START

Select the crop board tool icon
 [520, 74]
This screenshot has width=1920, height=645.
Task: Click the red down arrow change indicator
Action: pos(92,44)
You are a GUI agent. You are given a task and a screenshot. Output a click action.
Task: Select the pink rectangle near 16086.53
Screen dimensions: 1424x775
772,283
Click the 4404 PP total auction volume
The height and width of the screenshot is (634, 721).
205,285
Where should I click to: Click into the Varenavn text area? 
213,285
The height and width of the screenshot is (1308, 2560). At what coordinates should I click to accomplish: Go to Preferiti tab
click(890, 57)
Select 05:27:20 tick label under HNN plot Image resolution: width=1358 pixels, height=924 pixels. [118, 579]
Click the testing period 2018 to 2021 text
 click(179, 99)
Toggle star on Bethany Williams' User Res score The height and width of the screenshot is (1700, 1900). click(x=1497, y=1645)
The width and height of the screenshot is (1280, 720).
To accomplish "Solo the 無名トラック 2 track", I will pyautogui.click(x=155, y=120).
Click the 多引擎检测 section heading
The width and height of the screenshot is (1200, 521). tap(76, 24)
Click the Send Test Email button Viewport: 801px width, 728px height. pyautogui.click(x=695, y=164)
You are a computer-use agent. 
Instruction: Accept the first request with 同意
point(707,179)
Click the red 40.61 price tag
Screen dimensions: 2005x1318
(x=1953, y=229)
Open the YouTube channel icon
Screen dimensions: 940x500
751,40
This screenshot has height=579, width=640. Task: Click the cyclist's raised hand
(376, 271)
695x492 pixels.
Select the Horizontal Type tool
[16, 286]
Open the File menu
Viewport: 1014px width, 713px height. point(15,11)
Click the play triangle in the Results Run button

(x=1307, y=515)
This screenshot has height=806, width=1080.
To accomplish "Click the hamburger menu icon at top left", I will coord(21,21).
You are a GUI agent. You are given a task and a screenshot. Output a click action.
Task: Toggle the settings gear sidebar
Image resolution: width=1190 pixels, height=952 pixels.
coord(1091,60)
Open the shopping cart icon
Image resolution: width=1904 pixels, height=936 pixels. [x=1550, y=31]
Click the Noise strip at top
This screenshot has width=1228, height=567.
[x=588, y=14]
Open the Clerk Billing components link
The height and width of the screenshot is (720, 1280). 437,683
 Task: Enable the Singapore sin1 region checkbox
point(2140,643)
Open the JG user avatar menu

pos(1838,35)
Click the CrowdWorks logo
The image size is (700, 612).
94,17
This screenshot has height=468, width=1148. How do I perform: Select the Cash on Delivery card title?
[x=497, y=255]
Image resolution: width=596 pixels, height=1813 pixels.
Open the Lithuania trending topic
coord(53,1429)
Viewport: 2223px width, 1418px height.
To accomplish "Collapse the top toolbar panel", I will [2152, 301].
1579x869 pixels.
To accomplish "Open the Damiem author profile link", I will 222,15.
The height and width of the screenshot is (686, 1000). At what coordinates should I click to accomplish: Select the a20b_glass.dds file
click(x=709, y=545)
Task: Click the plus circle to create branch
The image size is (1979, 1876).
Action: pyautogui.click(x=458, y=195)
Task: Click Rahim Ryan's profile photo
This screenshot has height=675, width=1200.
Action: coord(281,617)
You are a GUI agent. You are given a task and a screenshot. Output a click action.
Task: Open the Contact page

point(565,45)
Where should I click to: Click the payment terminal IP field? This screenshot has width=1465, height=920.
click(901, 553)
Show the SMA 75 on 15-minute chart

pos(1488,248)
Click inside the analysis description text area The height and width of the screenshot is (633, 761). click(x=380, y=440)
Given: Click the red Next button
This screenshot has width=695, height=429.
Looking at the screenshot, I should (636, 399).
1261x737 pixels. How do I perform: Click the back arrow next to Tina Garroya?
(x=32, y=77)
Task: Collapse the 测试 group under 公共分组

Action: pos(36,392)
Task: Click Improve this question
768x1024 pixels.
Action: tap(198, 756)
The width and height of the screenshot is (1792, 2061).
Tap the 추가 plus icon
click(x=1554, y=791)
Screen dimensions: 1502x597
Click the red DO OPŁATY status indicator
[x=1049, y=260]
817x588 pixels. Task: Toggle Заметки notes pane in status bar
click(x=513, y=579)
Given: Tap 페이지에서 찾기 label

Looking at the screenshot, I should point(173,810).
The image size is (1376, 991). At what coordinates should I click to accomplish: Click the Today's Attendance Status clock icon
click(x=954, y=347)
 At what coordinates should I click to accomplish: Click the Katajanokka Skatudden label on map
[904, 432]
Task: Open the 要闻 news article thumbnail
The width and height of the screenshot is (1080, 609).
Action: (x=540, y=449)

END

Update the stretch from the start of the records through the line containing "Toggle star on" by replacing "Select" with "Choose", leaving all else unchanged, and give only those lines.

### EXERCISE SOLUTION
Choose the crop board tool icon
 [520, 74]
This screenshot has width=1920, height=645.
Task: Click the red down arrow change indicator
Action: pos(92,44)
You are a GUI agent. You are given a task and a screenshot. Output a click action.
Task: Choose the pink rectangle near 16086.53
Screen dimensions: 1424x775
772,283
Click the 4404 PP total auction volume
The height and width of the screenshot is (634, 721).
205,285
Where should I click to: Click into the Varenavn text area? 
213,285
The height and width of the screenshot is (1308, 2560). At what coordinates should I click to accomplish: Go to Preferiti tab
click(890, 57)
Choose 05:27:20 tick label under HNN plot Image resolution: width=1358 pixels, height=924 pixels. [118, 579]
Click the testing period 2018 to 2021 text
 click(179, 99)
Toggle star on Bethany Williams' User Res score The height and width of the screenshot is (1700, 1900). click(x=1497, y=1645)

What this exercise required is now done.